Пособие по психологии диктатора
К Гитлеру у нас в стране два типических отношения — полное неприятие либо чуть ли не благоговение. И то и другое крайне агрессивное. Второе зародилось с развалом СССР и появлением в «новой России» собственных националистов, из которых лишь единицы понимали, в чем суть данного учения. Доводилось общаться и с теми, и с другими, сам побывал и в том, и в другом лагере, а затем повзрослел и, надеюсь, теперь отношусь к фигуре Гитлера как должно — как к великой исторической личности. Хотя, положа руку на сердце, конечно, нет — ведь тот же Сталин все-таки наш, а это же... И «Мою борьбу» читал, с чувством некоторого превосходства поглядывая на окружающих — во-первых, все же она каким-то образом запрещена, по крайней мере, прямое цитирование, а во-вторых, стало понятно, что подавляющее большинство телеголов, писателей и режиссеров, рассуждающих, пишущих и снимающих даже не о самом Гитлере, а о нацизме как таковом, букварь-то и не читали.
И вот Александр Сокуров в 1999 году снимает (так и просится — «смело» или «провокационно», но нет — он тогда уже вовсе не ориентировался
Что же получилось? А получился уставший, больной, запутавшийся человек. Человек, а не тиран, диктатор, отец нации, фюрер. И его жалко. Он не может, уже десять лет не может побыть один, побыть собой. Вы только представьте себе, каково это? Сорок лет идти к своей цели, достигнуть ее и понять, что власть — это гидра. Срубишь сто голов, чтоб победить и в итоге вместо своей вырастет такая же, сто первая. Вот ты на вершине, окруженный толпой прихлебателей, которые помогли тебе туда забраться и вдруг превратились из друзей в льстецов и паразитов. Друзей нет — единственный друг (по крайней мере, так принято считать) Рудольф Гесс давно уж пропал в Англии. Подругу — Еву — вынужден скрывать от народа, держа ее практически в заточении в Бергхофе, изредка посещая на выходных. Вот такой день и показан.

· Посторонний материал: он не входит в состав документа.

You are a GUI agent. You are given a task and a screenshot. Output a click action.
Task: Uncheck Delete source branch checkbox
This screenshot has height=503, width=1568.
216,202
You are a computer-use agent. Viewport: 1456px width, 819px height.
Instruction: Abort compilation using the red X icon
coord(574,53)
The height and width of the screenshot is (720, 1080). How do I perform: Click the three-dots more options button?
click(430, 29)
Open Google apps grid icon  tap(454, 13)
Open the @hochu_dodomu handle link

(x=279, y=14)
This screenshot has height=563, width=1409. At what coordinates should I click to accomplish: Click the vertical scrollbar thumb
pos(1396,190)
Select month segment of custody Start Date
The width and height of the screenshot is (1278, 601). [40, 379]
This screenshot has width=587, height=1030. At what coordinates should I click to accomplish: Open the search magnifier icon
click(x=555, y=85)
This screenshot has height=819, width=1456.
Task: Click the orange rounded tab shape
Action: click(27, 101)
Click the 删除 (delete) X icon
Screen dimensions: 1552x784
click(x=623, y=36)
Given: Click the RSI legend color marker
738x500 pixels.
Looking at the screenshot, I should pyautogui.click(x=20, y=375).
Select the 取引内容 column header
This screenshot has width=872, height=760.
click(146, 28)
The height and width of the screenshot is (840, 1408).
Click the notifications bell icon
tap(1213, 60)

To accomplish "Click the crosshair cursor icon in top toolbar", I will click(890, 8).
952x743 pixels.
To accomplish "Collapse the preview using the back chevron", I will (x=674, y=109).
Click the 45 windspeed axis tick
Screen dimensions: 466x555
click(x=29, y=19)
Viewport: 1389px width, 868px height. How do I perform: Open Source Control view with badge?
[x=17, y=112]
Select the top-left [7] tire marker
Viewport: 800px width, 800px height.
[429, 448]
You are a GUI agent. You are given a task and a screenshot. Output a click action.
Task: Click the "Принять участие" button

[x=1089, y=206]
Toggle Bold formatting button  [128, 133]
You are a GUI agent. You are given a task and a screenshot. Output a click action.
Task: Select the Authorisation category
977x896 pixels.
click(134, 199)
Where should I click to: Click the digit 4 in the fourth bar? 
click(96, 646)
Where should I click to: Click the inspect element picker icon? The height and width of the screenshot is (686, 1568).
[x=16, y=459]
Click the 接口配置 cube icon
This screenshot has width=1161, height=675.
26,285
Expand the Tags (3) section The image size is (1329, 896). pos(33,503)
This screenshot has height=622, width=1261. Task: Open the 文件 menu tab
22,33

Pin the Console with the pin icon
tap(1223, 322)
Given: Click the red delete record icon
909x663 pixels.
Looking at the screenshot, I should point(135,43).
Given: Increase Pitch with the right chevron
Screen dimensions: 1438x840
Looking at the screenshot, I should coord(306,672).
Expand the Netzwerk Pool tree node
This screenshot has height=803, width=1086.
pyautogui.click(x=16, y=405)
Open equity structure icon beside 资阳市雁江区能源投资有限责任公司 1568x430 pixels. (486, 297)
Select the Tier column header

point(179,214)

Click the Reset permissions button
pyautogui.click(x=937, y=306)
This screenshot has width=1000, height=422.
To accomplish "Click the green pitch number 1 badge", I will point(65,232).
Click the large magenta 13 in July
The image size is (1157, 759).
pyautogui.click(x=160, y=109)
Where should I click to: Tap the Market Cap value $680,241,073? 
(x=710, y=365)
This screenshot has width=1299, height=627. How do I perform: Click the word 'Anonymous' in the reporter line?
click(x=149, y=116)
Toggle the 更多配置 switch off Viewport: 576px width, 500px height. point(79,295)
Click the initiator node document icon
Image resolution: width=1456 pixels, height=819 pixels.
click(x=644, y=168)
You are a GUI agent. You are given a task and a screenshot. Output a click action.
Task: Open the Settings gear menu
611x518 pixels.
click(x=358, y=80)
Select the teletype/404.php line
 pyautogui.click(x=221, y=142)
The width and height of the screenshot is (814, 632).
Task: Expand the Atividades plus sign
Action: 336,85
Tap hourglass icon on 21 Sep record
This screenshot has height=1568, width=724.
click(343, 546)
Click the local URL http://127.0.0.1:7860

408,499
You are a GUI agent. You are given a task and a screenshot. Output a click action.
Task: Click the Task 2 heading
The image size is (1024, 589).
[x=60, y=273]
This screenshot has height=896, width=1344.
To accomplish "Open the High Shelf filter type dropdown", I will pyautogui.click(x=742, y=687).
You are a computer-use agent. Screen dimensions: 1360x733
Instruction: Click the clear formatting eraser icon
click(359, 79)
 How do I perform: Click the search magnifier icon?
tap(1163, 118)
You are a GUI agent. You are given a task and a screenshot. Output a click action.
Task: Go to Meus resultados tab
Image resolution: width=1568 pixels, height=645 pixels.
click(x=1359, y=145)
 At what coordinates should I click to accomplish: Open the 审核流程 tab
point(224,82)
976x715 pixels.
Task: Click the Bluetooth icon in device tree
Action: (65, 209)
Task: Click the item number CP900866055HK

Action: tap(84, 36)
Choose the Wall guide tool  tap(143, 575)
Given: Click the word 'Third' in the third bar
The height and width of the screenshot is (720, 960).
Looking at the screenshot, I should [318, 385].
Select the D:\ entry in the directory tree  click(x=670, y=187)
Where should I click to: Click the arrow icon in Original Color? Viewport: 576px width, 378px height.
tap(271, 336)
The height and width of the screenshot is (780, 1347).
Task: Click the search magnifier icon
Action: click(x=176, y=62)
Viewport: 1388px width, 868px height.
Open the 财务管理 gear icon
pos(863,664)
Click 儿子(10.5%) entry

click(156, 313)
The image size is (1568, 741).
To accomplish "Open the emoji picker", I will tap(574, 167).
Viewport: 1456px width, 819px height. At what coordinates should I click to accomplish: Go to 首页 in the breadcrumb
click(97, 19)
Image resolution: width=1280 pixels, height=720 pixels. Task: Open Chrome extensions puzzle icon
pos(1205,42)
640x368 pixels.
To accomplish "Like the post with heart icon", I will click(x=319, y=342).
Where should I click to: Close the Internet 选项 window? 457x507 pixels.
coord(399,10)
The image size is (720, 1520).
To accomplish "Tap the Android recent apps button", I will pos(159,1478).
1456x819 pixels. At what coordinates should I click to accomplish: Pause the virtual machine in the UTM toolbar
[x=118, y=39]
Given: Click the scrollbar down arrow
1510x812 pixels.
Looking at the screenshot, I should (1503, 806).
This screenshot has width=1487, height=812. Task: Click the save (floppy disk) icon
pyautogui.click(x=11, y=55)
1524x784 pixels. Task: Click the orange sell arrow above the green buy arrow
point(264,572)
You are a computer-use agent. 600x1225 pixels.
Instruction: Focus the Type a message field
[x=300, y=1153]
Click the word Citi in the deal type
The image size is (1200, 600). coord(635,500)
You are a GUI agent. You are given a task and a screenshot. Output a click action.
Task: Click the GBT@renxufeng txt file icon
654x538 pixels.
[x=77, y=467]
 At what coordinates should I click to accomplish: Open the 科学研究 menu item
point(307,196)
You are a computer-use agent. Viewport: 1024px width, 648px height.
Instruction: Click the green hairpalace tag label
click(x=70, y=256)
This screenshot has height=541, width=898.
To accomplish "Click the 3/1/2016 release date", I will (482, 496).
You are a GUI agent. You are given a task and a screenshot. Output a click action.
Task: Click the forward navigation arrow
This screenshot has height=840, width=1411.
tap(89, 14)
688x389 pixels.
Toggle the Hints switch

Гитлер отвык вести себя естественно. Он всегда на публике, ему всегда смотрят в рот сотни и тысячи людей, он разучился говорить — он ораторствует. Несколько раз за день он пытается поговорить с Евой и каждый раз срывается на «речь». А уж выходя к гостям, и подавно. Неважно, что это лишь три человека и прислуга — для Гитлера есть теперь только два типа разговора: выступление и приватная беседа, в которой хоть и допускаются какие-то вольности («Кто-нибудь хочет трупного чаю?»), но все равно секретарь с блокнотиком стоит за плечом — «вождь говорит«! И оказавшись один на один с Евой, он теряется. То по-детски дурачится, то выдает очередной спич, то сворачивается в комочек с требованием чтоб пожалели.
Он понимает, что в ловушке, в которую сам себя загнал и из которой уже не выберется. Что эти люди вокруг только и ждут, чтоб захохотать на любые слова, потому что давно научились угадывать по его лицу, что вот сейчас он пошутит, или начать поддакивать с озабоченной физиономией, когда угадают, что он говорит серьезно. И Гитлер незатейливо развлекается, говоря то про войну с Италией, то про чехов, произошедших от монголов, ребячится, подбрасывая ежика на дремлющего Бормана и сваливая вину на Геббельса. И лишь один раз позволяет себе на секундочку стать человеком — в самом конце, уже уезжая, говоря Еве -- Самая хрупкая вещь на свете — красота. Пока вы живете, буду жив и я. -- а затем, подзывая Бормана, спрашивает: -А где эти... щенки? (в самом начале ему подносят показать щенков видимо от местной собаки, а он устало и раздраженно от них отмахивается) и тут же с тоской понимает, что их уже утопили из-за того, что он их отверг, и когда Борман лживо подтверждает, что, мол, чумка, привычно выдает новую глупость.
Кино не для всех. Не только потому, что для многих оно просто будет скучным. А потому, что в Гитлере — порождении ада и карикатурной фигуре с нервным тиком — можно попытаться увидеть человека. Человека в ситуации, в которой никому не пожелал бы оказаться — всегда один в толпе обожателей.